SHORT PROBLEM A:
Pull out every line of the records that contains the string "feels", treating uppercase and lowercase as distinct.

SELECTED EXCERPT:
....

The discussion is converging, but let me clarify a few points.  I suspect
that a new generation of crystallographers has come to the fore since the
last material discussions of real-space refinement in the mid 1990's.  So
with apologies to the grey-haired (like me) set who may find the following
condescending...

Fourier transform theory and the experience of Jack/Levitt led to the
argument that real- and reciprocal- space refinements were formally
equivalent.  It can be true, but is only an approximation under the
conditions of practical refinements. *Close to convergence*, the
approximation is better - reciprocal space refinement is better without the
implicit real-space restraint to the current phases.  Improvements such as
sigmaA, maximum likelihood etc. have extended the domain where reciprocal
space is better, but the trade-offs depend on data, model quality.

The term real-space refinement is commonly used for two different
proceedures.  In "true" real space refinement, model density is matched to
experimental density directly.  In what is also called real-space
refinement, but should more properly be called pseudo-real-space refinement,
the refinement is actually performed in reciprocal space, either by matching
model and experimental structure factor vectors or by adding explicit phase
restraints.  As hopefully evident below, pseudo-real-space refinement has
only 1/2 the advantages of true real-space refinement.

....

PROVIDED DATA:
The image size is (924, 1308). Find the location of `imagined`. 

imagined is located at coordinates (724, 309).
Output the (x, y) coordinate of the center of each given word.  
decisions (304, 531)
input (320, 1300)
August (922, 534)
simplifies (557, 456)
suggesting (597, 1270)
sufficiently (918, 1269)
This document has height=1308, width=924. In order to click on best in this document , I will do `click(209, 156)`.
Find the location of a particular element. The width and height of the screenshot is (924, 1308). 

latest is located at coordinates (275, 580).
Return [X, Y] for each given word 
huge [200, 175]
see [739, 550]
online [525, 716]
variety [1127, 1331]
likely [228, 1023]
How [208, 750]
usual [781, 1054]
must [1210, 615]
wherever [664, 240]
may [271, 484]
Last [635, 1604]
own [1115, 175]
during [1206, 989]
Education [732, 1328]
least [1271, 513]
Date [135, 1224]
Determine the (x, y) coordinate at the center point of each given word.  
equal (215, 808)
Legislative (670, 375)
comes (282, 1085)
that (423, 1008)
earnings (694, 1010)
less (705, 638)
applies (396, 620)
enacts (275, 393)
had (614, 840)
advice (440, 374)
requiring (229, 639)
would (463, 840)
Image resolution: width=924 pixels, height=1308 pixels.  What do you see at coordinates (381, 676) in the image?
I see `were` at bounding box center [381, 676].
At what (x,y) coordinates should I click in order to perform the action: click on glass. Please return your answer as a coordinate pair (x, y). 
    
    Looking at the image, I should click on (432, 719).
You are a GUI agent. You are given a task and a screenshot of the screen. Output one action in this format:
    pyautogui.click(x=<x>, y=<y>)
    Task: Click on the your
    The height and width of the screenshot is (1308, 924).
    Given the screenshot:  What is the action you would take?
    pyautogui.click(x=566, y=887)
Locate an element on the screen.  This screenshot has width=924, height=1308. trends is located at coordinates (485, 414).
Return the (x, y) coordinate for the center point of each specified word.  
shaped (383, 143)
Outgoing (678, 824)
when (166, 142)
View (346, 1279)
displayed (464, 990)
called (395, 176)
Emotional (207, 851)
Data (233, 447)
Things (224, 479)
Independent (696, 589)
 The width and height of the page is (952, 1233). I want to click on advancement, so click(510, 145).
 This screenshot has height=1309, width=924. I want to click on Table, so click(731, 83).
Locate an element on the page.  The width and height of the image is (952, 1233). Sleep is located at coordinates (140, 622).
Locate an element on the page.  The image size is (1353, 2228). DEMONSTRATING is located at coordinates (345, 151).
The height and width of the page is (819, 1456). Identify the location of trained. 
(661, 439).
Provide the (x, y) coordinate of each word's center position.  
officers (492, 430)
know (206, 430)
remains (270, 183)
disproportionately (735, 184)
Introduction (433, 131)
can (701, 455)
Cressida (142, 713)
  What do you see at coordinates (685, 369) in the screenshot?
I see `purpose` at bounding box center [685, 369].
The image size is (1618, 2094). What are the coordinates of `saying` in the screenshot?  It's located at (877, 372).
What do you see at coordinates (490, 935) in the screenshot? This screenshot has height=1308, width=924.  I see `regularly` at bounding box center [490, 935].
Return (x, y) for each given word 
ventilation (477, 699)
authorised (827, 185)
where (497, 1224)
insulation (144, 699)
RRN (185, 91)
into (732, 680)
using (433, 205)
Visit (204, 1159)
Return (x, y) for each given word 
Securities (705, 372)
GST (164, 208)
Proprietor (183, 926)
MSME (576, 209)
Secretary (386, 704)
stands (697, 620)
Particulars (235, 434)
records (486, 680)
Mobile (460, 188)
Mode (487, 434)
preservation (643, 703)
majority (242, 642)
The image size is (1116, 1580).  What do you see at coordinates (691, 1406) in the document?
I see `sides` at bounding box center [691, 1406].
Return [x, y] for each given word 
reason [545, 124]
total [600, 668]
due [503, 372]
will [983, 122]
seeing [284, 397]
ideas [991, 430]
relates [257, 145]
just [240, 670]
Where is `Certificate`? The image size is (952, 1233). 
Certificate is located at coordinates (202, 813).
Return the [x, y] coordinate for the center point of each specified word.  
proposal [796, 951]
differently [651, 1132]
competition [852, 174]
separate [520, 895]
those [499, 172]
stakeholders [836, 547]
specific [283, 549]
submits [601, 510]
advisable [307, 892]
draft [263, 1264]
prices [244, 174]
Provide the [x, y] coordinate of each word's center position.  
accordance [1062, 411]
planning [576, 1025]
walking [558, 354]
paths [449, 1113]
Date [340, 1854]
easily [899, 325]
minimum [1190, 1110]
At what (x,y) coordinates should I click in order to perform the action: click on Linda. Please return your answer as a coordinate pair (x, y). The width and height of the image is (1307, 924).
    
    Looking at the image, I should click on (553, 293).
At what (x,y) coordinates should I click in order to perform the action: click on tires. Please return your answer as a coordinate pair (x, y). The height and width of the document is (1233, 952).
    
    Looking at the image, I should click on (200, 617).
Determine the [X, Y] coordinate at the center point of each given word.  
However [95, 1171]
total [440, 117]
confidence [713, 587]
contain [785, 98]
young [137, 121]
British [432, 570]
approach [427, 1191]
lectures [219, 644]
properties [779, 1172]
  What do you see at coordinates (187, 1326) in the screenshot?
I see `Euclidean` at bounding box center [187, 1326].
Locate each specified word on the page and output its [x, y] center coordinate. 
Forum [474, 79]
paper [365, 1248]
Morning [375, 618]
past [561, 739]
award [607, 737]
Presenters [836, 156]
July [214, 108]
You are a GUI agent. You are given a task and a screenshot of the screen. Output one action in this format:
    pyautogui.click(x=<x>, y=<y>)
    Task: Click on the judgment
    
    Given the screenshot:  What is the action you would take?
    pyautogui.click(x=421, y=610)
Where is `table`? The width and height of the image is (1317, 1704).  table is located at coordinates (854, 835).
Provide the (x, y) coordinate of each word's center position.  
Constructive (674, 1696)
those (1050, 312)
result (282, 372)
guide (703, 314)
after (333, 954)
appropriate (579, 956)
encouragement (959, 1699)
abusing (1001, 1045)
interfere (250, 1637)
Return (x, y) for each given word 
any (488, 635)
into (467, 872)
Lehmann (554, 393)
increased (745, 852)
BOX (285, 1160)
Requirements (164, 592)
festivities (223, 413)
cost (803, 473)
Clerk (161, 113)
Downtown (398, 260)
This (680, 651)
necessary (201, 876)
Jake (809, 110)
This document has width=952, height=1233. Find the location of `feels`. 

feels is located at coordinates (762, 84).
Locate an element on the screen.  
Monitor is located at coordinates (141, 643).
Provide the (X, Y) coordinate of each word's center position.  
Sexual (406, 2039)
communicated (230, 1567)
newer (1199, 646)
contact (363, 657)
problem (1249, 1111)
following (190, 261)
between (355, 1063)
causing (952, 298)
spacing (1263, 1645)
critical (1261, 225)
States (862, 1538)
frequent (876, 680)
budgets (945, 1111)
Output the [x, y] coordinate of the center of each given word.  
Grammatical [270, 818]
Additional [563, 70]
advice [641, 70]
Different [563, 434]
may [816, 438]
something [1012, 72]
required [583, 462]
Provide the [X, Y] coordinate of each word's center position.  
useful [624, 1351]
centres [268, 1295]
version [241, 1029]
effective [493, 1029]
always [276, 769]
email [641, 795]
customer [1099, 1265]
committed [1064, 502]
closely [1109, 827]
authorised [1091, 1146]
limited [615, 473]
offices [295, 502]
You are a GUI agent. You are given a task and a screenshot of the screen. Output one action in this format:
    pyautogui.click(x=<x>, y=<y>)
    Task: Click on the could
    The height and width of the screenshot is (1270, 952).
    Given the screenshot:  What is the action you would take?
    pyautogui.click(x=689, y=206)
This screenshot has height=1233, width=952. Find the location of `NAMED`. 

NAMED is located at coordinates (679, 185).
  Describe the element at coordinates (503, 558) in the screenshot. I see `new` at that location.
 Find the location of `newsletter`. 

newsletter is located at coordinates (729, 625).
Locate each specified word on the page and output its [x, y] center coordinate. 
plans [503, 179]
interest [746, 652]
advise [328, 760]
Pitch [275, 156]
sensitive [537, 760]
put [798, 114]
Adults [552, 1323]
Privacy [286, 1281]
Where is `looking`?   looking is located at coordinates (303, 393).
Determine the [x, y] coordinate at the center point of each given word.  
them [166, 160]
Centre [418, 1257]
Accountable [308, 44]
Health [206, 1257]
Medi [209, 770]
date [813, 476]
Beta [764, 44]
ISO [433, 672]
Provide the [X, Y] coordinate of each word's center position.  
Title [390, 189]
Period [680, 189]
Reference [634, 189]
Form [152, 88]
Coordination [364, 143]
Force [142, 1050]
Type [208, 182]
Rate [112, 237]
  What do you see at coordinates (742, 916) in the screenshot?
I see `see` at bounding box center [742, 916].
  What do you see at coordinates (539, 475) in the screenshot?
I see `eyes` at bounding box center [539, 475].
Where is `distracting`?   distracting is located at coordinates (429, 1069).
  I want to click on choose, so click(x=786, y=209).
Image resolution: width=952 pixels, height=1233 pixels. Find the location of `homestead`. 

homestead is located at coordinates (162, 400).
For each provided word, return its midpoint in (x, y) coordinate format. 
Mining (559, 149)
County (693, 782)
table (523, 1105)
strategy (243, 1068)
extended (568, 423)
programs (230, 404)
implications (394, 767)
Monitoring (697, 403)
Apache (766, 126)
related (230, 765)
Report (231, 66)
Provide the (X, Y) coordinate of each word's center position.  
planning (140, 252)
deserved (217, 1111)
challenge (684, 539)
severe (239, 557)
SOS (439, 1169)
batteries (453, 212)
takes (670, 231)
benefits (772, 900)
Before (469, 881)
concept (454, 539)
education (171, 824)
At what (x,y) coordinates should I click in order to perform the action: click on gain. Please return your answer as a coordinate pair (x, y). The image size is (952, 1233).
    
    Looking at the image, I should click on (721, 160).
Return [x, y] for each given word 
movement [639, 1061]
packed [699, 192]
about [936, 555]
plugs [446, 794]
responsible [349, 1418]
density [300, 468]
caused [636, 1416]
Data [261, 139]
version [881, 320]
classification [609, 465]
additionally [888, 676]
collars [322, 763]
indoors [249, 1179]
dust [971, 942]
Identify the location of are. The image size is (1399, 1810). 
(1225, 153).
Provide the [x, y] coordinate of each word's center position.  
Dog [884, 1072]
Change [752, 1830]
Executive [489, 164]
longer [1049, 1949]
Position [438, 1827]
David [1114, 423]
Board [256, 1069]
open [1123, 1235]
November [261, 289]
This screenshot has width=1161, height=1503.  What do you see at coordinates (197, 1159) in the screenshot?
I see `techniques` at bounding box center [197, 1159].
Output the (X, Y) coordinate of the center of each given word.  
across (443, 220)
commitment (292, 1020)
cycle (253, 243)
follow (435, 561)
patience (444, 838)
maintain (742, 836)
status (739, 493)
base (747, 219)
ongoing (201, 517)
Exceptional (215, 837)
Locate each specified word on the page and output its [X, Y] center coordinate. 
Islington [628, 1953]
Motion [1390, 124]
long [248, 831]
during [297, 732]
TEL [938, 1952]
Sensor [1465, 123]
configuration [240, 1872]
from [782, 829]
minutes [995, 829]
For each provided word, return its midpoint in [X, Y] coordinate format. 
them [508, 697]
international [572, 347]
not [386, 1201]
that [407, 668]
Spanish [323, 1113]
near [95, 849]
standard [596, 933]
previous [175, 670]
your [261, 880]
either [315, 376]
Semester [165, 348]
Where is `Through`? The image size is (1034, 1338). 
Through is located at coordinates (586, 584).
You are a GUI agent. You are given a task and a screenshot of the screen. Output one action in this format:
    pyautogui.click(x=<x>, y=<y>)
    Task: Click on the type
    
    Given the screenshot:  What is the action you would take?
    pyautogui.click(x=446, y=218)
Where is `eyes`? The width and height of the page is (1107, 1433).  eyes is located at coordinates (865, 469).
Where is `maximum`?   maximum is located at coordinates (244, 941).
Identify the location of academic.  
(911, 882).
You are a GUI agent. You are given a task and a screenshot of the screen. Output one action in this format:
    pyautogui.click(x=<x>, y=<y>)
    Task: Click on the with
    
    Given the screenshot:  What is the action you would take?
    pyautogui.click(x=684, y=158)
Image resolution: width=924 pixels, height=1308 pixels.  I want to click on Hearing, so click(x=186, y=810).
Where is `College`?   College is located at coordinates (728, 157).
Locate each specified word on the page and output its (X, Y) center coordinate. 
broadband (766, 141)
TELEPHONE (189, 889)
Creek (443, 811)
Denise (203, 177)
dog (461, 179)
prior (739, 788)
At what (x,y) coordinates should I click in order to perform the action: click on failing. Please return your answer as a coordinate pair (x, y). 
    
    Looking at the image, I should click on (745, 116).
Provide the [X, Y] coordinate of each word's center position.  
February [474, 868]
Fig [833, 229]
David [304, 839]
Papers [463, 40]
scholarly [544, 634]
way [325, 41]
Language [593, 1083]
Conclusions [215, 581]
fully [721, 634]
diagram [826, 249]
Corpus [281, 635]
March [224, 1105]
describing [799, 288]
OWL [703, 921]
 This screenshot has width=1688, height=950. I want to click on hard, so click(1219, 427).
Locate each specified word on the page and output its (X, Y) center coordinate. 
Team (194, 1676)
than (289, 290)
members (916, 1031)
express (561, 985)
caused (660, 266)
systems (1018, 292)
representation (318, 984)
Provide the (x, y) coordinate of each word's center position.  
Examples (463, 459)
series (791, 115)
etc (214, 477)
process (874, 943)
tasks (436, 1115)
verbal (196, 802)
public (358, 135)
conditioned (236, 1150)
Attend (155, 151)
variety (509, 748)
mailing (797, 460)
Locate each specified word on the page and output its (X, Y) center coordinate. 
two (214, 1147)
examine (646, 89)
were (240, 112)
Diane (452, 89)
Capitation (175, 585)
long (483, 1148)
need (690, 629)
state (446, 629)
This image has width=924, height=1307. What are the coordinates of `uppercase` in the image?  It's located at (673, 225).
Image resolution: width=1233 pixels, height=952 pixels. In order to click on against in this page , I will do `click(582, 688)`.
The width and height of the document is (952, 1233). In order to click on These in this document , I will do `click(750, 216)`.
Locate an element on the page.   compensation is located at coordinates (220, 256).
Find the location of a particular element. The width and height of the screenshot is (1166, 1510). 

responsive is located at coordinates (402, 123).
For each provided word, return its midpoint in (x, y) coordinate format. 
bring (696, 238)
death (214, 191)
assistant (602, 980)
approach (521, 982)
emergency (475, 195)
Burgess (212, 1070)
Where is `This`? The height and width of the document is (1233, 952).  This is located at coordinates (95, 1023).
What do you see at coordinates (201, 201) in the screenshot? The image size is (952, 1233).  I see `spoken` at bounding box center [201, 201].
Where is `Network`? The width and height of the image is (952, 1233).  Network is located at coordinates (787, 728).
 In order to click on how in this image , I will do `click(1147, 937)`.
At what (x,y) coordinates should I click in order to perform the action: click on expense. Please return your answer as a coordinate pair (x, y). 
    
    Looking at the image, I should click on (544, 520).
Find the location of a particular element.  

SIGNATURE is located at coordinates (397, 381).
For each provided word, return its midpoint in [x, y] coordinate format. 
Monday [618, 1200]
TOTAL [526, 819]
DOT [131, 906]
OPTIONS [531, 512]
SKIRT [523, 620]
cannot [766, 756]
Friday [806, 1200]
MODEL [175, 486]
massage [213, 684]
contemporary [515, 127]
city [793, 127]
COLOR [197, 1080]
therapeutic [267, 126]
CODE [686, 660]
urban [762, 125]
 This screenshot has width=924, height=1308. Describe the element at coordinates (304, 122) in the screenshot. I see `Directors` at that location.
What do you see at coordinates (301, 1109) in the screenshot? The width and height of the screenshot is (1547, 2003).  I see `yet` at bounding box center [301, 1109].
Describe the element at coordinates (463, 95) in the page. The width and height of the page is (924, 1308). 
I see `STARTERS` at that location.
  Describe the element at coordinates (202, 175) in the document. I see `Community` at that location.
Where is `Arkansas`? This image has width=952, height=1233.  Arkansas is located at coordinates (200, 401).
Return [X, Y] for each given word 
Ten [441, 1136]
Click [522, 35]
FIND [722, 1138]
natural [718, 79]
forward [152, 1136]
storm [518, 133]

....

SHORT PROBLEM B:
In the passage on real-space refinement, what share of the advantages of true real-space refinement does pseudo-real-space refinement have?

TASK RESULT A:
This document has width=952, height=1233. Find the location of `feels`. 
feels is located at coordinates (762, 84).

TASK RESULT B:
Only half (1/2) of the advantages.